Key words: Spinal cord stimulation, Chronic leg ischemia, Ischemic limb pain, Neurophatic pain,
Barolat’s map.
INTRODUZIONE
La soluzione terapeutica del dolore
rappresenta una sfida che l’uomo affronta
fin dall’antichità e ad esso si correla, ancora oggi, la gran parte dei motivi di richiesta di consulto medico. Anche se qualcosa resta da definire a proposito dei meccanismi anatomo-fisiologici che sottendono al generarsi del dolore, soprattutto di
quello cronico, molti sono i passaggi definitivamente chiariti.

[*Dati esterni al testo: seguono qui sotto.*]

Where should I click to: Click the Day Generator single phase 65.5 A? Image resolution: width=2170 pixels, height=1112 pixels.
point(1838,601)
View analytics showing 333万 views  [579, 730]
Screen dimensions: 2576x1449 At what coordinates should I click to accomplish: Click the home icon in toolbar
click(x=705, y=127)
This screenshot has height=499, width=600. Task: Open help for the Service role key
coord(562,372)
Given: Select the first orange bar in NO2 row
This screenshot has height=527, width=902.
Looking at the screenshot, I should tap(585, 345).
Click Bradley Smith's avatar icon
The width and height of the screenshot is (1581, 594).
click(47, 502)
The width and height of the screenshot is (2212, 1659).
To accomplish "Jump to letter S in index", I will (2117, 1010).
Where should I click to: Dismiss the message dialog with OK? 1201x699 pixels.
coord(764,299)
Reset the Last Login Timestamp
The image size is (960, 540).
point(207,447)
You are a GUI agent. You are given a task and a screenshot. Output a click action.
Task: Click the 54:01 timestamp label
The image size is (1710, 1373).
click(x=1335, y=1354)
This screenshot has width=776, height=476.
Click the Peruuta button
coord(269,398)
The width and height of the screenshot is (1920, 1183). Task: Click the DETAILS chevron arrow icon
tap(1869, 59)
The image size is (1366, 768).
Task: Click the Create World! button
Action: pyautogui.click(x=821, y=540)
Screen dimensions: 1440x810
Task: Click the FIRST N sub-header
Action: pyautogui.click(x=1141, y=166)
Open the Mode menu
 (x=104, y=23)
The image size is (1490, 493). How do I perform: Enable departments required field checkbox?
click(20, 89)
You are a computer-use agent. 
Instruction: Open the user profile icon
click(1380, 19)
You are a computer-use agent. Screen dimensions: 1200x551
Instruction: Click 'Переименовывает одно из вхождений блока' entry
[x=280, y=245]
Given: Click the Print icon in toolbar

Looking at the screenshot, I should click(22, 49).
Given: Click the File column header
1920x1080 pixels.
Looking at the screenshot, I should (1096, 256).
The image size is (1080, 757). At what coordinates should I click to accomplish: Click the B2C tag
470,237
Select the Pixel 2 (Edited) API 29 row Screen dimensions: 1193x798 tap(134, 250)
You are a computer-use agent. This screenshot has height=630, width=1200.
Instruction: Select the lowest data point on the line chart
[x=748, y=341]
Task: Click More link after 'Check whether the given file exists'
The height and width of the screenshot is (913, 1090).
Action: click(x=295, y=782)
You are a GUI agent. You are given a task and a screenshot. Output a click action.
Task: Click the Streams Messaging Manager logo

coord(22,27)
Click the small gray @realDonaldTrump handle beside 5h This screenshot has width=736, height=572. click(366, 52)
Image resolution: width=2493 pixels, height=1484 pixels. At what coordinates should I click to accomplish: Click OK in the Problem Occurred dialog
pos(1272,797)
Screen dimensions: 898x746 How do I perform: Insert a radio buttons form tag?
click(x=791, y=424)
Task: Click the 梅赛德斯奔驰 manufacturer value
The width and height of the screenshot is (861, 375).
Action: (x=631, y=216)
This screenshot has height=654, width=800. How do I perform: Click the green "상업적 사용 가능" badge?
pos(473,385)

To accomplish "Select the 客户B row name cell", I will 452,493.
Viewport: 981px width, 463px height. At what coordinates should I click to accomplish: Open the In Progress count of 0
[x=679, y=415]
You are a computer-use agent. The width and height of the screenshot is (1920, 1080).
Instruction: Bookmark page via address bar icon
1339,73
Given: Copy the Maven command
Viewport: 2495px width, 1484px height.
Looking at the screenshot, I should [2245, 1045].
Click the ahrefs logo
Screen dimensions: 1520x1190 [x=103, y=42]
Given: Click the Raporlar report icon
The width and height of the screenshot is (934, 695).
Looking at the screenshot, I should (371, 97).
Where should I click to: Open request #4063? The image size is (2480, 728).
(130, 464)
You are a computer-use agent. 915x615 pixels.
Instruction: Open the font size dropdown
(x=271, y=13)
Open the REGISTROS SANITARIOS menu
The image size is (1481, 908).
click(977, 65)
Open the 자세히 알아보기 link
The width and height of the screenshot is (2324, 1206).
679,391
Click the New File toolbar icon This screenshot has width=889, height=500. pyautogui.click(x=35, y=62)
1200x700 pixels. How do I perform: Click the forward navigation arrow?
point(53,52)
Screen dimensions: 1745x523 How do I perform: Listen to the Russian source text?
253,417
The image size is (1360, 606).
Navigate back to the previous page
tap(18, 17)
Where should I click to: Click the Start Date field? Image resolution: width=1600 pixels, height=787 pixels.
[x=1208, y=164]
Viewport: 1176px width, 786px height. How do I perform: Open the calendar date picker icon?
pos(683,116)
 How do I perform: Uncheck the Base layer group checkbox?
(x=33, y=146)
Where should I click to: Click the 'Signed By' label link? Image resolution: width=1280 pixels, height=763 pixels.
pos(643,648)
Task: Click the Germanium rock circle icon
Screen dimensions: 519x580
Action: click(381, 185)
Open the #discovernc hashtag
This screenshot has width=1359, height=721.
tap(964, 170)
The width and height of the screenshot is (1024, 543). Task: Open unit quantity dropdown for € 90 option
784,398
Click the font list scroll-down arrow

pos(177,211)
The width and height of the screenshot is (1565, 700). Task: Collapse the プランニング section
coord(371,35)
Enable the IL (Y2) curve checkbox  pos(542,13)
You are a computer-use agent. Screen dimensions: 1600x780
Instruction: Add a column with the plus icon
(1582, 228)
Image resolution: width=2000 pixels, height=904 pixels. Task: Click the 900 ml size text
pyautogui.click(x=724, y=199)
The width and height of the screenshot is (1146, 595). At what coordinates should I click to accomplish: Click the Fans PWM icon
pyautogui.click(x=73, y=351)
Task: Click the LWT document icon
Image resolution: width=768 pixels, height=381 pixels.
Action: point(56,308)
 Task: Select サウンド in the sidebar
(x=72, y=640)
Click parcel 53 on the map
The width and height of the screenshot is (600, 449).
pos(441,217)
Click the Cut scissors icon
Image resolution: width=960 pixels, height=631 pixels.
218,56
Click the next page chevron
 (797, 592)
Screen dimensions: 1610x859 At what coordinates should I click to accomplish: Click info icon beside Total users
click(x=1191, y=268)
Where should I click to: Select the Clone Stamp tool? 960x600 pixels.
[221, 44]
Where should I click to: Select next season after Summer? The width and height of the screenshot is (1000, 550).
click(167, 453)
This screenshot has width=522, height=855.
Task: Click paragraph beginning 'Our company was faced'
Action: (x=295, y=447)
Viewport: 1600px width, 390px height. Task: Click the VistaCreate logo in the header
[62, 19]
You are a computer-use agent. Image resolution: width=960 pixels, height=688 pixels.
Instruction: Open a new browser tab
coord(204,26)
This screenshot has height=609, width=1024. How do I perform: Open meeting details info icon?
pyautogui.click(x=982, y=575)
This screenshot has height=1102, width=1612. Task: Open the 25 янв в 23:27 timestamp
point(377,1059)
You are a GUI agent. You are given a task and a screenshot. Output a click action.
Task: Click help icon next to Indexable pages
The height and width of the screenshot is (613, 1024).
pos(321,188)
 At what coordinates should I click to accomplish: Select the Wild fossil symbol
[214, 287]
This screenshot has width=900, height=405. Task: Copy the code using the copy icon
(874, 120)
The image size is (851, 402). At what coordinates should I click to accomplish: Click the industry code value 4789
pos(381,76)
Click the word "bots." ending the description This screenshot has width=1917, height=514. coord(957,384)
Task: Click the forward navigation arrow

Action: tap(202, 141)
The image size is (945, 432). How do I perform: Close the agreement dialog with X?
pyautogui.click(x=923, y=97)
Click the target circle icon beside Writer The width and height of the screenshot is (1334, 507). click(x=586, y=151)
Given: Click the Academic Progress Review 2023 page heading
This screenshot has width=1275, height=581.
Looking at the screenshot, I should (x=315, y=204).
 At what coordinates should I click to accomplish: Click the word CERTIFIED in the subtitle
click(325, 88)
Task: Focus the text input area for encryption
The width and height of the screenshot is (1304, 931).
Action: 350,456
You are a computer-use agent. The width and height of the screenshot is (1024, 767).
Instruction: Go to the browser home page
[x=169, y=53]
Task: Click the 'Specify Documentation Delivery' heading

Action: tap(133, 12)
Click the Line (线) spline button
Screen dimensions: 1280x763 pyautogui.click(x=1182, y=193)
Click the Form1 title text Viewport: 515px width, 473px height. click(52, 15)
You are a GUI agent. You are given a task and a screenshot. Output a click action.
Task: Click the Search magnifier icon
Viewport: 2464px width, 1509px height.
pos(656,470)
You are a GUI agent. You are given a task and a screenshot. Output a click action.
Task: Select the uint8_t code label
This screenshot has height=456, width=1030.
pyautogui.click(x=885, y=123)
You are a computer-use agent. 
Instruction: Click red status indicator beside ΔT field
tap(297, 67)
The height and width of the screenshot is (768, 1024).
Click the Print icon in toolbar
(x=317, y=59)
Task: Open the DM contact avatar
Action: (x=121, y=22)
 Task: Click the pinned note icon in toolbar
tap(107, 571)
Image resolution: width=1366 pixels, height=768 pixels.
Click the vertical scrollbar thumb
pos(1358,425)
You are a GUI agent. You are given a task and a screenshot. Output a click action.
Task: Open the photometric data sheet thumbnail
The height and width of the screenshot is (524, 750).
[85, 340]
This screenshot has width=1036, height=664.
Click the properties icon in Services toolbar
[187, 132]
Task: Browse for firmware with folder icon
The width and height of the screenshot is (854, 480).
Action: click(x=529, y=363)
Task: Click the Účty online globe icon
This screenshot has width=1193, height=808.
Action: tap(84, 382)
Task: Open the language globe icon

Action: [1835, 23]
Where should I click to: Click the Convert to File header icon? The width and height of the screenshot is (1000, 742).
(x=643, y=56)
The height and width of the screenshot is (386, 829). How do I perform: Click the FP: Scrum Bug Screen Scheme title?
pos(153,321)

L’utilizzo delle correnti elettriche a scopo terapeutico ha radici lontane e, molto
prima che si arrivasse alla produzione artificiale di energia elettrica, sono state impiegate le torpedini allo scopo più vario
con applicazioni su muscoli, apparato uditivo, sistema nervoso, cuore etc. Nel controllo del dolore è stata utilizzata l’elettrostimolazione applicata a vari livelli del sistema nervoso: sui nervi periferici,1 nelle
aree subcorticali dell’encefalo2 e naturalmente sul midollo spinale.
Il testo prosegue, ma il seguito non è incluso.